What is your greatest fear? It is a question my friend Luis asked me a couple months ago, and one that we constantly deal with and think about.
I wasn't sure what it was at the time, but I knew what it wasn't. I don't fear dying as much as some people I do, as much as I probably should. I fear more perpetuating cycles of violence and abuse I have seen in my life, much greater than I do fear death. But this article is about death, and how thinking about it in the face or absence of our fears actually enriches our lives.
I don't want to die, but I do occasionally do think about whether the world would be a better place without me. It's a nagging thought, one I have thought much especially recently, that I have tried to put away as unreasonable. But death is undeniably on the forefront of my mind, now more than ever, in a way that perhaps concerns the people around me. Memento mori is a tattoo I have on my left abdomen: remember that you have to die. And by remembering I have to die, I try to make the most out of life and impart the most impact on others in this life.
But I argue that it's not a bad thing to think about death all the time, because there is a fine distinction between death and wanting to die. I know the protocol for suicidal ideation and making sure someone is safe, but thoughts of death have gone back a long time to the ancient Stoics. William Irvine, a philosophy professor at Wright State University, once wrote that "the Stoics had the insight that the prospect of death can actually make our lives much happier than they would otherwise be."
Irvine argues that instead of neglecting the things we fear and the worst things possible that can happen in our lives, we should, like the Stoics, imagine the worst case scenarios. Paradoxically, that is how we attain happiness, and one the greatest fears in much of our society is death, that we or the people we love are going to die. Happiness lies in much in gratitude, and death inspires gratitude. Stoics pride themselves in this gratitude of knowing and thinking about death, and living with the awareness that we should live with death on the forefront of our minds.
Human societies throughout all of history have invented methods to cope with our awareness of mortality. There is even a theory in social psychology called terror-management theory, in which all human thinking and behavior can be attributed to a fear of death. "Death anxiety" drives people to believe in their self-worth and self-esteem and believe that they are meaningful to the world. Inherently, we feel the deep need to make our marks on the world before we die, so we can manage the terror of living life insignificantly. People do what they do to curb their fear of dying.

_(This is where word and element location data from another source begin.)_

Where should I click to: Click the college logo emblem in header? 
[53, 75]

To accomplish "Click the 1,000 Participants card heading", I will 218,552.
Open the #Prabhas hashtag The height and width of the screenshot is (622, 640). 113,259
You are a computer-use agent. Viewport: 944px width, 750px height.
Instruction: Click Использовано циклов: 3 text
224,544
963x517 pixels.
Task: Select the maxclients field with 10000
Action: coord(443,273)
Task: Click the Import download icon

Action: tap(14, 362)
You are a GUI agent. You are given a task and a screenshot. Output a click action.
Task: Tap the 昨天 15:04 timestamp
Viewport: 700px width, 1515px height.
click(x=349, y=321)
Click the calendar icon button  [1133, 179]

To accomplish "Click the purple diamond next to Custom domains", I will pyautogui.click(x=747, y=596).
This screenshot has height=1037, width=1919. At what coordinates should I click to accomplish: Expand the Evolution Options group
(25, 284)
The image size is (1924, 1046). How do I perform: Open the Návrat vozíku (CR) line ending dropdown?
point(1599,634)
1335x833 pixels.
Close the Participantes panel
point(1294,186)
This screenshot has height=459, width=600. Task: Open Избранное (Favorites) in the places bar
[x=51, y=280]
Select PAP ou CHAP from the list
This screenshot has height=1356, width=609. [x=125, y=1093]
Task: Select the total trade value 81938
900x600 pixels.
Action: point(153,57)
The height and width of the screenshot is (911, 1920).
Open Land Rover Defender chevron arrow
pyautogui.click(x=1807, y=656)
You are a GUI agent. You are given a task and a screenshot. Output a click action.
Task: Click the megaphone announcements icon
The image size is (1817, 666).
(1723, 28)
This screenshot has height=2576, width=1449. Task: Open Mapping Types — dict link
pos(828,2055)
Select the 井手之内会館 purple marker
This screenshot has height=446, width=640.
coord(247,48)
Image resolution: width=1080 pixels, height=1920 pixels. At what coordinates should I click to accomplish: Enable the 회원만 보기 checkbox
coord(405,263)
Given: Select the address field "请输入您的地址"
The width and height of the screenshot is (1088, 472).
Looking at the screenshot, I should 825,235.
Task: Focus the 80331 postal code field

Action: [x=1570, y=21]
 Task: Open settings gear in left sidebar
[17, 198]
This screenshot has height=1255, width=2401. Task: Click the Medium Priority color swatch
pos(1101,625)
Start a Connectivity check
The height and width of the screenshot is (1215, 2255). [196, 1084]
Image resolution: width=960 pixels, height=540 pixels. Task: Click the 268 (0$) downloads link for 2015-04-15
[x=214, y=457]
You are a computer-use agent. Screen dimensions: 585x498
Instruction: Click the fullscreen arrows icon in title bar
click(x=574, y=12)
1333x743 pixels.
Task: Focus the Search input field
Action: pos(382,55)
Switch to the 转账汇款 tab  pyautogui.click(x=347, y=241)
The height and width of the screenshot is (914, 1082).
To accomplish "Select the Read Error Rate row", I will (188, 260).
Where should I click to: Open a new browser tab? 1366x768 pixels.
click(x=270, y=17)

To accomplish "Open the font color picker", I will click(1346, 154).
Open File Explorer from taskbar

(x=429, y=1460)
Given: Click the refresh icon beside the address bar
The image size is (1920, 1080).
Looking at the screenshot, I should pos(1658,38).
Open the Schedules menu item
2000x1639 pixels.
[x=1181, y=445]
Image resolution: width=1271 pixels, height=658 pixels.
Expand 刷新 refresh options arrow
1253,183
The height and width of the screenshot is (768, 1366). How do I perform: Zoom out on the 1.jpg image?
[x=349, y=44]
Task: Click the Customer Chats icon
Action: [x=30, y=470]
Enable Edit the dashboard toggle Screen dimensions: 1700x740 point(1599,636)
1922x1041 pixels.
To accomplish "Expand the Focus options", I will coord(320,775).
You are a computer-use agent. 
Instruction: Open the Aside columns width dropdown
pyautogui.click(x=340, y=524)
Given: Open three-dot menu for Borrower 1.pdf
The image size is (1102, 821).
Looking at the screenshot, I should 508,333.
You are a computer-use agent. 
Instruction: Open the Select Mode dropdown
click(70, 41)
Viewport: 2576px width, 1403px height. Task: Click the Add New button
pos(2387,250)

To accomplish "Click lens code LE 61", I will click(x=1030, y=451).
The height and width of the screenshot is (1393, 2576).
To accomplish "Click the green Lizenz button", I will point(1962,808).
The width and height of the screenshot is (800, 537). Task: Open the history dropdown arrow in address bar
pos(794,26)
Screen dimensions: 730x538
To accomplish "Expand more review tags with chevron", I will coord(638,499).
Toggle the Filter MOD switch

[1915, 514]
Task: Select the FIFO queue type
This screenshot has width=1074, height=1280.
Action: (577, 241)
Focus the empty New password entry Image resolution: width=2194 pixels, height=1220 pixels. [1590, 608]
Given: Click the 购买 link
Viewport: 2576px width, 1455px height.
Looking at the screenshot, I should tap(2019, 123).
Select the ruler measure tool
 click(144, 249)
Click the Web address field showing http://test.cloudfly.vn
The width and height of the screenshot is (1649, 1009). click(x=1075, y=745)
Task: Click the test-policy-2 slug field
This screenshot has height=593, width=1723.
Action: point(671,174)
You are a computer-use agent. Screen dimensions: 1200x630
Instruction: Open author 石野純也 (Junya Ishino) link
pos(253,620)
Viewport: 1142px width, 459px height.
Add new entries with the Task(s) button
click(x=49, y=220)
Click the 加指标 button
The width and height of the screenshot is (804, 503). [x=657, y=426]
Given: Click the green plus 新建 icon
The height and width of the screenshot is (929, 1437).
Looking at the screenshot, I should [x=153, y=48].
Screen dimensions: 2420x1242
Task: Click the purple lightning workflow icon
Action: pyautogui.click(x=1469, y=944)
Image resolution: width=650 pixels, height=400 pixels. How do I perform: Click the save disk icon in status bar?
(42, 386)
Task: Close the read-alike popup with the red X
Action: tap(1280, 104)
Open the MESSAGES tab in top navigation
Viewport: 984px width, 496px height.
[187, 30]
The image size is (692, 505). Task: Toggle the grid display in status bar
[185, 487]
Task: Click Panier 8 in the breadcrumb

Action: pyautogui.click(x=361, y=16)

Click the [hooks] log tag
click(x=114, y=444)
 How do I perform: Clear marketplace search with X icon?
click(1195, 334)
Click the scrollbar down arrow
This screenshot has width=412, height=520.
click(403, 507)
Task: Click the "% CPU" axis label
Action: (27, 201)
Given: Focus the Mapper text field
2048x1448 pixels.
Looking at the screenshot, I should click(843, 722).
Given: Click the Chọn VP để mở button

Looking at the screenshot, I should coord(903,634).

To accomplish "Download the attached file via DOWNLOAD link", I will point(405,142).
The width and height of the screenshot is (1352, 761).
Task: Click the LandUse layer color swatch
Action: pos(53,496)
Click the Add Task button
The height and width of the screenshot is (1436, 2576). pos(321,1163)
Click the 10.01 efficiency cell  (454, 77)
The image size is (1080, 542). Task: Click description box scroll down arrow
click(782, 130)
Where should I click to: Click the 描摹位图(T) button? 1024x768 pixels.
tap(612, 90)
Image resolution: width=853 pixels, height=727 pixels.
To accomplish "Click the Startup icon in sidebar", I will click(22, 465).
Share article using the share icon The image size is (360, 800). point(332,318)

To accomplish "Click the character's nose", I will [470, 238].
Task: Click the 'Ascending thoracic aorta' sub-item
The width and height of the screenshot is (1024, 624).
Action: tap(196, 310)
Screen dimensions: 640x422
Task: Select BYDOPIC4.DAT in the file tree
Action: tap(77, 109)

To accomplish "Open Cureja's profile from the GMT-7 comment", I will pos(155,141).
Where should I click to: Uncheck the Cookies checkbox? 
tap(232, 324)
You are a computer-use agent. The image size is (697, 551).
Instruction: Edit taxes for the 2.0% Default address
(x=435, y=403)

Terror-management theory also deals with the sensation of immortality: we do things that immortalize our names and actions. All religion that also guarantees the promise of immortality, in the idea of afterlives, reincarnation, of heaven. But since not everyone is religious, and because for many people, the afterlives can be so distant and far-off, people strive for symbolic immortality. Through family who will carry on the name, or work that will carry on legacy, in the words ofThe Atlantic's Julie Beck, "people cling more intensely to the institutions they're part of, and the worldviews they hold."
Of course, everyone likes to distract themselves from thoughts of death. I know I do. We do things to extend our longevity, such as eating healthier. But these actions only distract us so much: death is always prominent in our unconscious and subconscious minds. People feel most driven to defend their worldviews and cultures in the face of it. In a terror-management study in the book The Worm at the Core, judges were asked how much they would set bail for alleged prostitutes. The standard bail was listed at $50, but judges who were asked to think about death right before setting bail put the bail nine times higher.
"The results show that the judges who thought about their own mortality reacted by trying to do the right thing...they held the law more vigorously than their colleagues who were not reminded of death," author Sheldon Solomon writes.
It seems, then, from these data that thinking about death is not actually a good thing: we stick more closely to our own worldviews and put others down. But that is not the only way people search for symbolic immortality - it is only one of the ways. According to Beck, "looming mortality can also lead people to help others, donate to charity, and want to invest in caring families and relationships." After the terrorist attacks on September 11, 2011, there were increases in love, hope, gratitude, and spirituality. Unfortunately, fear of Arabs and Muslims also increased significantly after the attacks.
It can be said then that thoughts of death intensifies and reinforces worldviews we already hold. Empathetic people are more likely to forgive others after a reminder that they have to die. Fundamentally religious people are more compassionate after a reminder of death when their values are depicted in a religious context, so values like kindness, empathy, hope, and compassion can be cultivated if we manage the terror of death in a suitable way.
Steven Heine, a psychology professor at the University of British Columbia (UBC), says that death is a threat to our understandings of the world and how our assumptions about it works. When faced with mortality, we turn to other things to make sense of life. Death is not solvable, and something we can never resolve. But is that a bad thing? Think about if life were to never end - wouldn't it eventually lose meaning? The scarcity principle explains this phenomenon: the less we have of something, the more we value it.
But we don't live like life is finite. We don't live every day like it's our last. Laura King, a psychology professor at the University of Missouri in Columbia, says that "everybody always says life is too short, but it's really long. It's really,really long. Old people who know they are going to die soon live more in the present and forgive more.
I am speaking in paradoxes, and in many traditions, but E.M. Foster perhaps puts it best: "I don't know if there's really any salvation, but if we accept death, maybe we can just live."